Quand j’ai appris le 26 juin 2014 (jour exact du terme de Mademoiselle Commandante) que j’étais enceinte, je suis tombée de pas très haut, du trône fraîcheur Airwick, mais je suis tombée quand même. Je n’avais même pas souvenir d’avoir eu une relation dans le mois, et par conséquent encore moins que le plastique à bite avait fait défaut. Ca a été un choc. Evidemment, ce n’est pas fleur bleue dit comme ça car ça ne l’est pas et ça sonne bien cru car ça l’est. Soit je dis la réalité, soit je la tais. Je n’allais pas emprunter quatre chemins pour dire une vérité qui a son importance. Ne pas se souvenir d’avoir été mise en cloque, ça perturbe, style héroïne dans « Neuf mois ferme ».

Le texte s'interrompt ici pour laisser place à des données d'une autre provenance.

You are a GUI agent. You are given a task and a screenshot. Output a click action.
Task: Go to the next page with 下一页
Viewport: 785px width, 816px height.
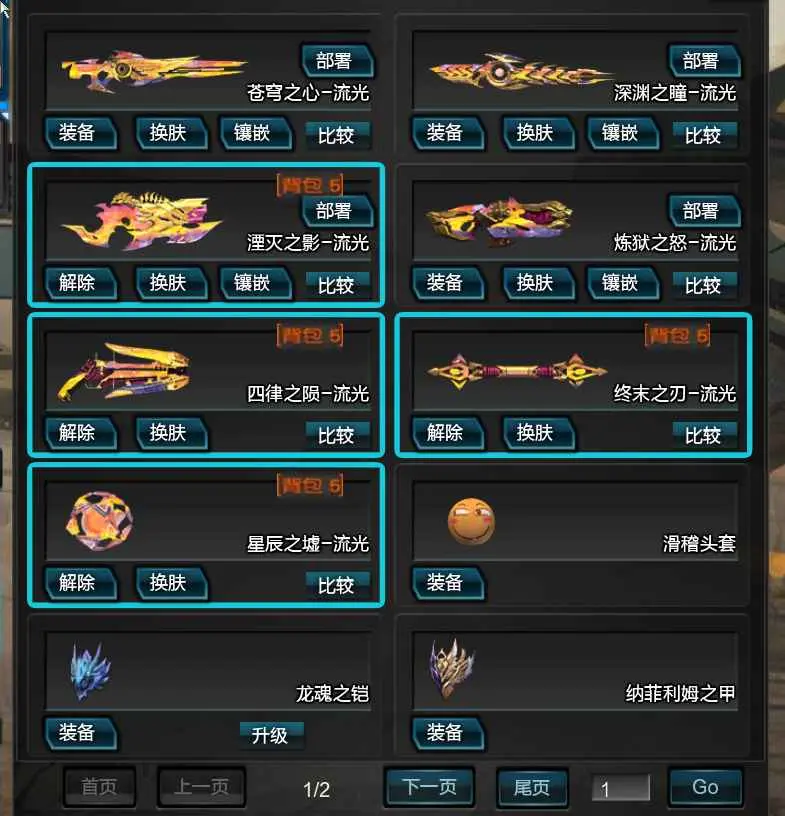(x=429, y=786)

De plus, complètement décontenancée par mon âge avancé, j’ai fait des recherches Internet de toutes sortes à base des mots clefs « bébé », « quarante », « quarantaine », « grossesse », « enceinte », « vieille morue fertile ». J’avais besoin de me rassurer, de voir que je n’étais pas seule dans mon cas. C’est ce qui me décide à rédiger cet article. J’aimerais bien à mon tour faire part de mon expérience.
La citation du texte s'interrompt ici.